> [Brief]
State how many lines in the entries below hold the string "evästeet", and give nothing besides that number.

> [Records]
* * * *
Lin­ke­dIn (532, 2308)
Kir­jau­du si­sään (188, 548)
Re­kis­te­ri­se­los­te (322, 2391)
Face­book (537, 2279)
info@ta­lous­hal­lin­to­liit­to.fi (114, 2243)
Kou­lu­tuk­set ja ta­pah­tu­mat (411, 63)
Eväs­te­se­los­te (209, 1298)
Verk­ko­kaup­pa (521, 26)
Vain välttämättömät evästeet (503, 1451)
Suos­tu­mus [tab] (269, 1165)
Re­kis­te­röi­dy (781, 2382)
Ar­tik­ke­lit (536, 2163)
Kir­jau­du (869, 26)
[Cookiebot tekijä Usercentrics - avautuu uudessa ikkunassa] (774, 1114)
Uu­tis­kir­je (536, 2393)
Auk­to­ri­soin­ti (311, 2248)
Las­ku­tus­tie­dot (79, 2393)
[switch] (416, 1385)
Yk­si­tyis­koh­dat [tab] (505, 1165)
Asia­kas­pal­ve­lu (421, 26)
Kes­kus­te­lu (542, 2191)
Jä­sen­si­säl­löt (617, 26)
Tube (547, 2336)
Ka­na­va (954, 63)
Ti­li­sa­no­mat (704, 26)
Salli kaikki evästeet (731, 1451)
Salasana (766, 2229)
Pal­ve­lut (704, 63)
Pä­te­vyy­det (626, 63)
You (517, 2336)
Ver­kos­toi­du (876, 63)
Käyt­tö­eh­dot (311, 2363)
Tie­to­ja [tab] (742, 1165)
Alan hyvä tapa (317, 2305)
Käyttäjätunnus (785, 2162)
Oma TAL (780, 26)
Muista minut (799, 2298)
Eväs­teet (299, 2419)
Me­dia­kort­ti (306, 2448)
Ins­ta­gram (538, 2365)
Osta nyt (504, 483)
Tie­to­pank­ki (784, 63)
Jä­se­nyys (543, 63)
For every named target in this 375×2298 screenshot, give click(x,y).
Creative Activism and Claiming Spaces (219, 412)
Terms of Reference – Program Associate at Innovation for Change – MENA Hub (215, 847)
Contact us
* * * *
> [Your solution]
2